Start of DOCUMENT TEXT

Adopted Children and Genealogy: Sharing and Caring for Past History

Adopted Children and Genealogy: Sharing and Caring for Past History

What can we offer our adopted children about their heritage? Why is it important to have this to share with them? Where do we start to get this information for them? Is it OK to let them know they have similarities with our families; is this true or wishful thinking? What does the future hold for them – and their ancestors?

My husband was doing extensive genealogy research for our family. As he had a breakthrough, he emerged out of his office with the news that he found a string of relatives from the 1200’s. My son looked down and seemed very sad. The day we located some additional news about our genealogy, it stirred thoughts he had himself. He asked more about his birth parents and their heritage. We shared what little information we had and then he said “well, I will just hang on to your genealogy mom, since I don’t have any of my own.” I shared that he did have his very own too and strained my brain to remember what I could from what his birth mother had said many years ago. I had foggy details of the few lone phone calls so very long ago, not much for this young man to get excited over. My heart fell to the ground for him. I fought back the tears; it was so hard to see him in this struggle that need not be. I feel getting as much information and writing down all you learn when you first adopt is priceless to our children and for their future.

End of DOCUMENT TEXT
Start of DATA RECORDS

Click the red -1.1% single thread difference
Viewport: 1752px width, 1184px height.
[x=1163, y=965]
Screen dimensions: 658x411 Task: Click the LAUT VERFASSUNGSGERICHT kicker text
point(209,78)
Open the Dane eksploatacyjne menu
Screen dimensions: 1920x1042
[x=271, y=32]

End of DATA RECORDS
Start of DATA RECORDS

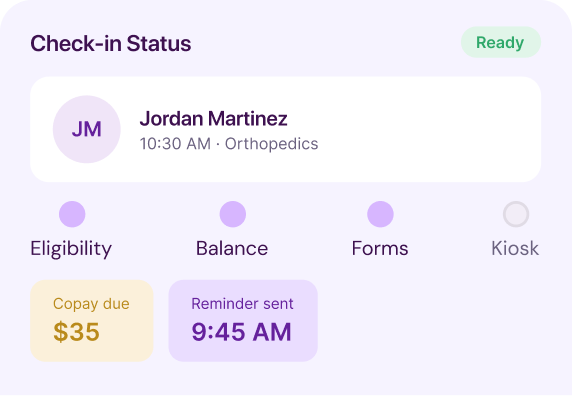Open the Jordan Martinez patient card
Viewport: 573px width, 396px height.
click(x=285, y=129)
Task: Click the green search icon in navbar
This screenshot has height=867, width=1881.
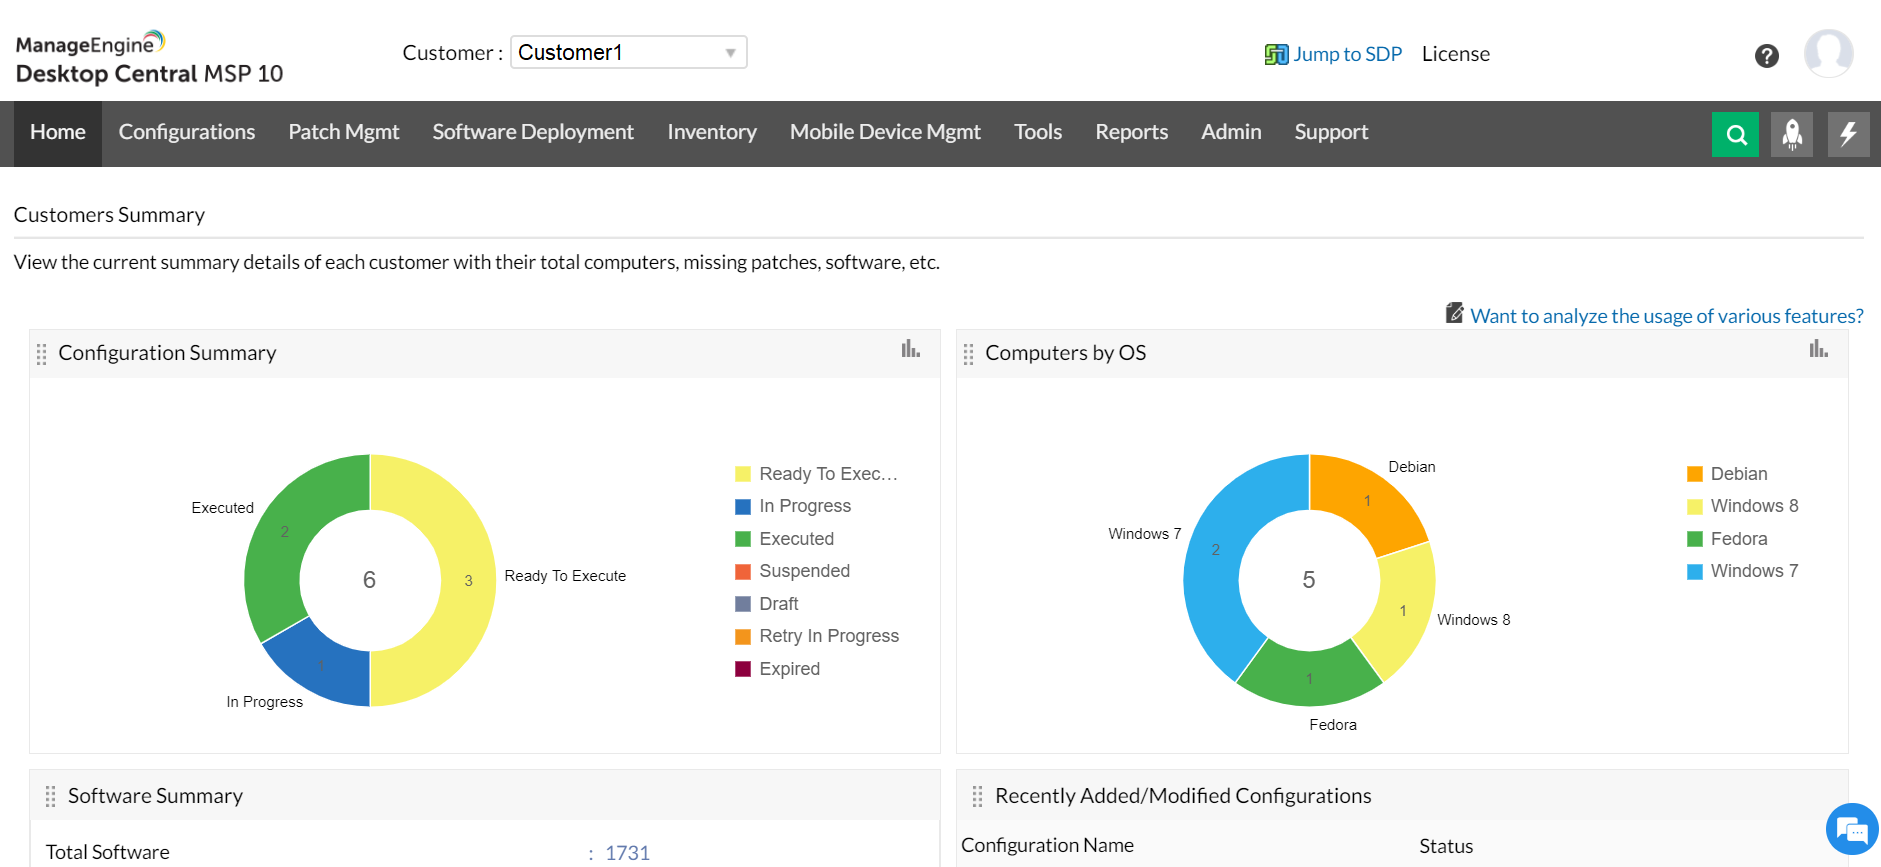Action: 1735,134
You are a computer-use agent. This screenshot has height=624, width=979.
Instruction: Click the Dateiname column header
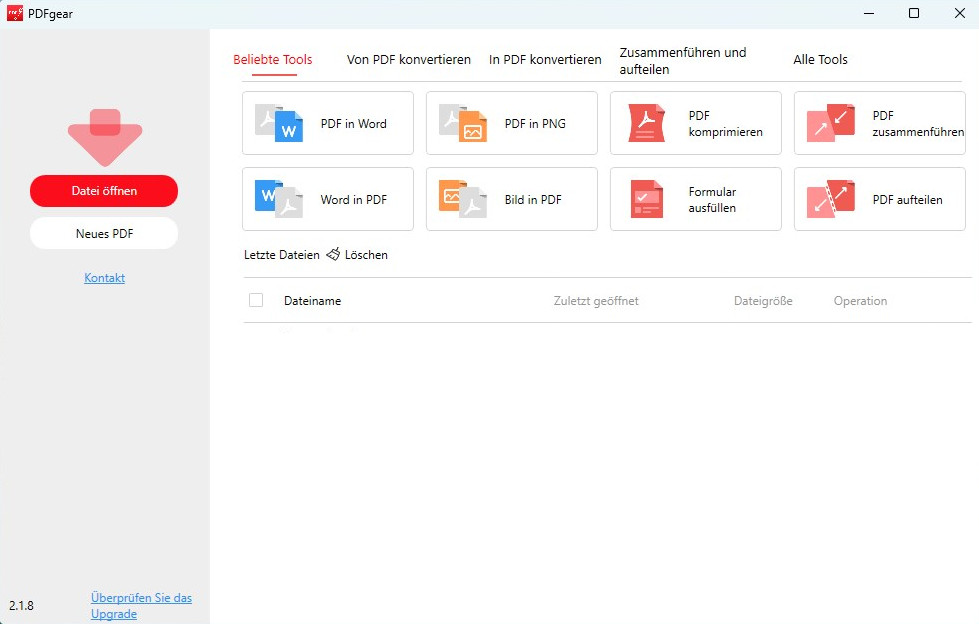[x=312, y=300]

End of DATA RECORDS

• TASK TO COMPLETE: Reproduce the passage on adopted children and genealogy from "What can we" up to and including "and their ancestors?". You can set the lines aside; they play no part here.

• ANSWER TO THIS PROBLEM:
What can we offer our adopted children about their heritage? Why is it important to have this to share with them? Where do we start to get this information for them? Is it OK to let them know they have similarities with our families; is this true or wishful thinking? What does the future hold for them – and their ancestors?